What is ARP and ARP Spoofing(ARP cache poisoning)?

Here is a short video i made to help you understand better!

ARP

ARP-Address Resolution Protocol

layers

  • As we can see in the above image, the second layer i.e. the Data Link Layer is the layer in which ARP protocol is used.
  • ARP is used to find the MAC address of a machine in LAN whose IP address is known.
  • As in Data Link Layer IP addresses are not much useful MAC addresses are used for communication within a LAN.

Steps involved:

  • ARP Request
  • ARP Response(ARP Reply)

ARP Table: Every machine in a LAN maintains an ARP Table which consists of two columns viz. IP address and MAC address. For faster communication MAC addresses are maintained for corresponding IP addresses so that every time ARP Request is not sent.

Explanation with example:

ar1

ARP Request

  • In the above image, suppose machine A wants to communicate with machine B. Machine A will check its ARP table if it doesn’t have machine B’s MAC address then A will send an ARP Request.
  • As B’s MAC address is not known this will be a broadcast message and as it is a broadcast message Target MAC address will contain all 0’s as highlighted above.

ARP Response

  • As all the machines receive the ARP Request sent by A, they will compare their IP address with the Target IP.
  • Whose IP address matches with Target IP will send an ARP Response to A.
  • As in this case B’s IP matches with the Target IP , B will send an ARP Response to A which will contain its MAC address , A will update its ARP Table and thus communication will be established.

ARP Spoofing (ARP cache poisoning)

  • Advantage of ARP is that it is simple to implement.
  • Disadvantage of ARP is that it doesn’t involve authentication i.e. it doesn’t check that ARP Response is received from a valid source or not.
  • This flaw is exploited by a technique we call as ARP spoofing or ARP cache poisoning.
  • In ARP spoofing we poison the ARP cache or ARP Table by making a machine add wrong details in their  ARP Table

Explanation with example:

ar2

This is a Man-in-the-middle attack using ARP spoofing.
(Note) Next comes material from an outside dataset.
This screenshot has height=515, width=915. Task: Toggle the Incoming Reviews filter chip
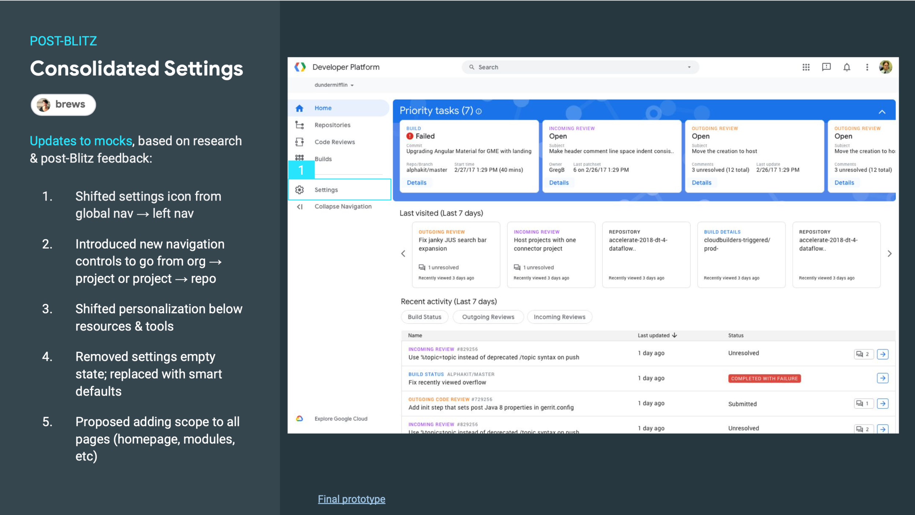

  • Let’s consider that Bob wants to communicate with Alice but he doesn’t have Alice’s MAC address. So Bob will send an ARP Request which will be a broadcast message.
  • So along with Alice, attacker will also receive this message as attacker is also present in the LAN. Attacker will send a fake crafted ARP reply to Bob with Alice’s IP address and its MAC address.
  • Bob will update its ARP Table where it will map Alice’s IP address with Attacker’s MAC address (as there is no authentication) and Bob will send all the packets to Attacker instead of Alice.
  • The same process is repeated with Alice where Alice is made to map Bob’s IP address with Attacker’s MAC address and thus a Man-in-the-middle attack is carried out using ARP spoofing.